Extrait du document
───

En l’espèce, le contribuable avait quitté la France pour la Belgique le 15 avril 2011, quelques semaines avant la présentation, mi-mai, du PLFR pour 2011 proposant la réintroduction d’une exit-tax sur les plus-values des expatriés. Il a néanmoins été soumis à cette taxe puisque son entrée en vigueur était rétroactive dès l’annonce publique qui en avait été faite, début mars, par le ministre F. Baroin lors d’une conférence au ministère des finances.
Pour contester cette imposition, il a fait valoir que cette rétroactivité serait contraire aux principes de sécurité juridique et de confiance légitime protégés par le droit de l’UE.
La première question posée par le litige était donc de savoir si ces principes pouvaient être invoqués dans un litige portant sur l’application d’un dispositif fiscal purement interne, qui ne résulte pas d’une directive européenne.

───

Données fournies
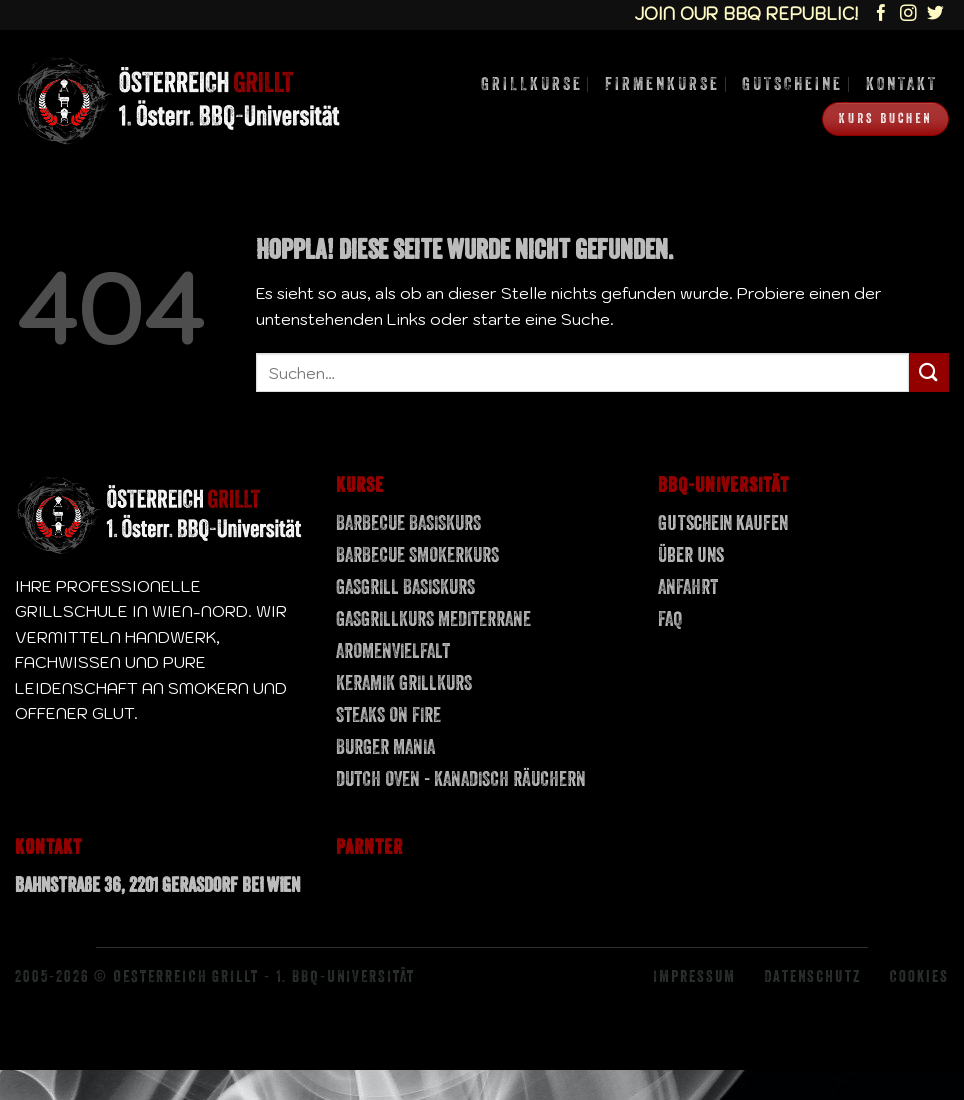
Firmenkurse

───

Consigne 1
Dans l'extrait sur l'exit-tax, relevez toutes les indications de moment qui comportent un nom de mois.
Consigne 2
Répondez à ces questions d'après l'extrait sur l'exit-tax :
(a) Pour quel pays le contribuable a-t-il quitté la France ?
(b) Qui a annoncé publiquement la mesure, et à quelle occasion ?
(c) Quels principes le contribuable a-t-il invoqués pour contester l'imposition ?
Consigne 3
Reprenez l'extrait sur l'exit-tax juste après sa dernière phrase et poursuivez-le.

Réponse 1
- le 15 avril 2011
- mi-mai
- début mars

Réponse 2
(a) La Belgique.
(b) Le ministre F. Baroin, lors d'une conférence au ministère des finances.
(c) Les principes de sécurité juridique et de confiance légitime, protégés par le droit de l'UE.

Réponse 3
Le Conseil d’Etat répond par l’affirmative : se fondant sur la jurisprudence de la Cour de justice de l’UE, il juge que les principes généraux du droit de l’Union peuvent être invoqués à l’encontre d’une réglementation nationale lorsqu’elle est de nature à entraver une liberté fondamentale garantie par le TFUE et que l’État membre concerné invoque des raisons impérieuses d’intérêt général reconnues par le droit de l’Union pour justifier une telle entrave.
Il en déduit que, dès lors que l’exit tax induit une entrave à la liberté d’établissement, les principes de sécurité juridique et de confiance légitime peuvent être invoqués, même si cette entrave est proportionnée.
Restait ensuite à savoir si ces principes s’opposaient, ou non, à la décision du législateur de faire rétroagir l’exit tax aux expatriations intervenues dès l’annonce publique de la mesure.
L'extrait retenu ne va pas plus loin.